TASK BRIEF -
Find every line in the data that contains the word "element". Return each of those lines.

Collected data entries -
- Opening Delimiter -

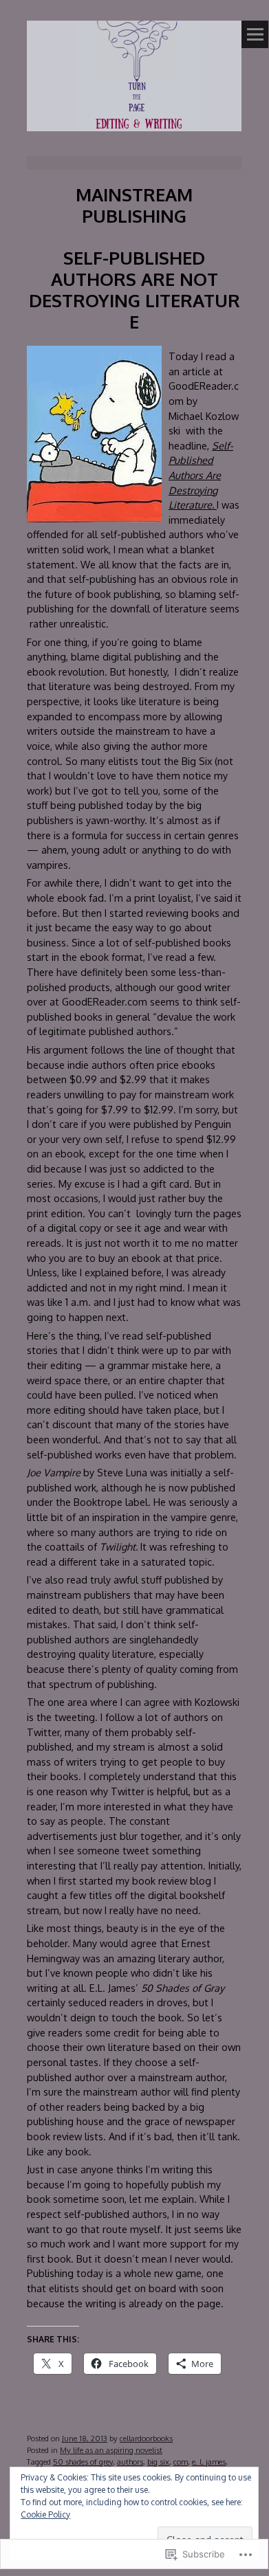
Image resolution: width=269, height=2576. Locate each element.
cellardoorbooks (146, 2438)
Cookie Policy (45, 2514)
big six (158, 2461)
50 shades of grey (83, 2461)
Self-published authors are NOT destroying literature (134, 289)
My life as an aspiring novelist (111, 2450)
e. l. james (209, 2461)
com (180, 2461)
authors (130, 2461)
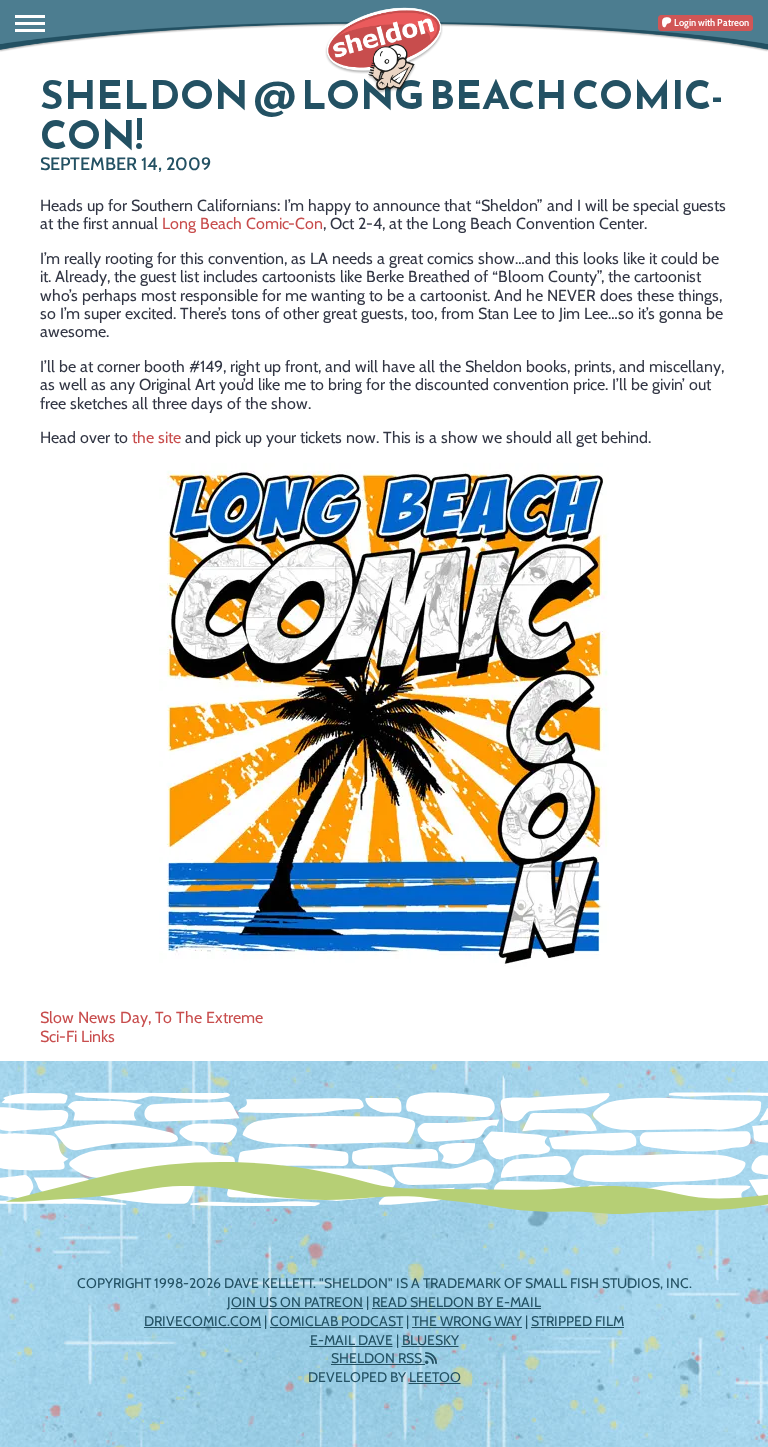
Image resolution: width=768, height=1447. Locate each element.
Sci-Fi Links (77, 1036)
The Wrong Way (467, 1321)
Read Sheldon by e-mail (456, 1302)
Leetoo (435, 1377)
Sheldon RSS (378, 1358)
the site (156, 437)
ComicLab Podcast (336, 1321)
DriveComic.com (202, 1321)
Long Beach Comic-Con (242, 223)
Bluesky (430, 1340)
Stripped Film (577, 1321)
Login (710, 22)
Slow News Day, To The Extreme (151, 1017)
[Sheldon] (384, 50)
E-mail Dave (351, 1340)
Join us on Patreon (295, 1302)
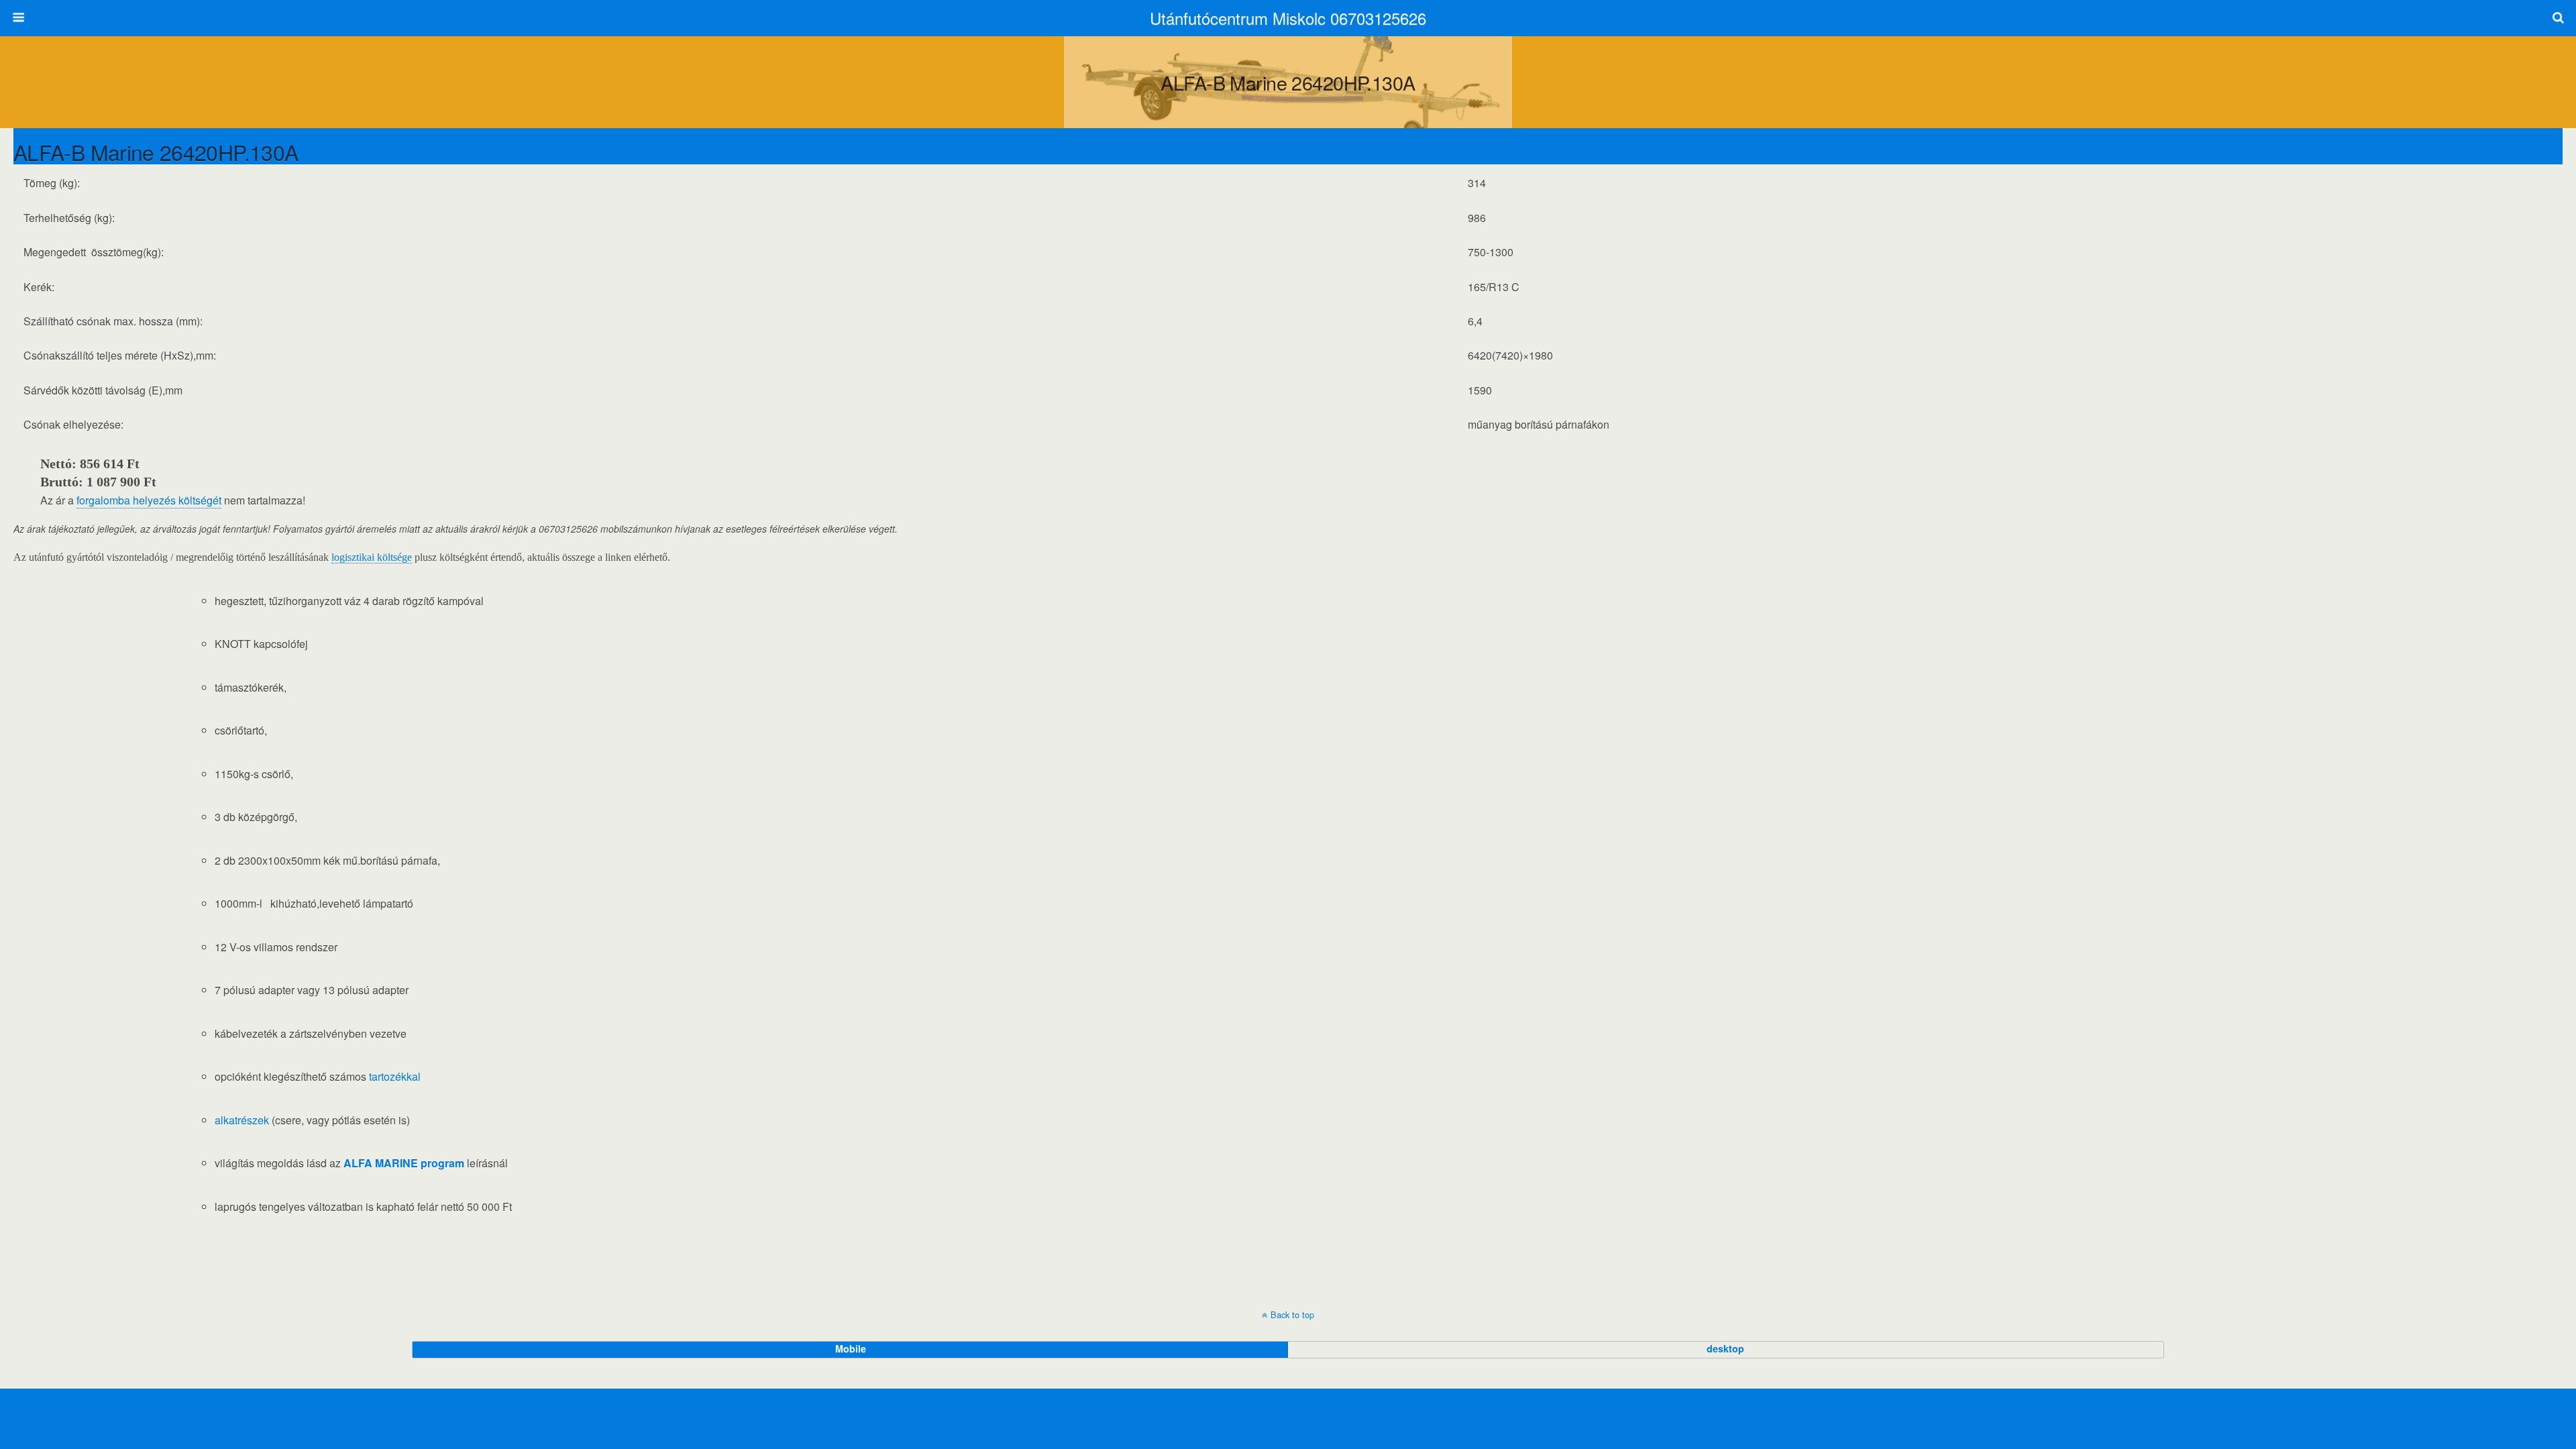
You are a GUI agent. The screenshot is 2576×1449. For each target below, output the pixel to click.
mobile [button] (850, 1348)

- Closing Delimiter -

SOLUTION TO THIS TASK -
Image resolution: width=269, height=2576. Locate each element.
Image resolution: width=768, height=1447. Locate each element.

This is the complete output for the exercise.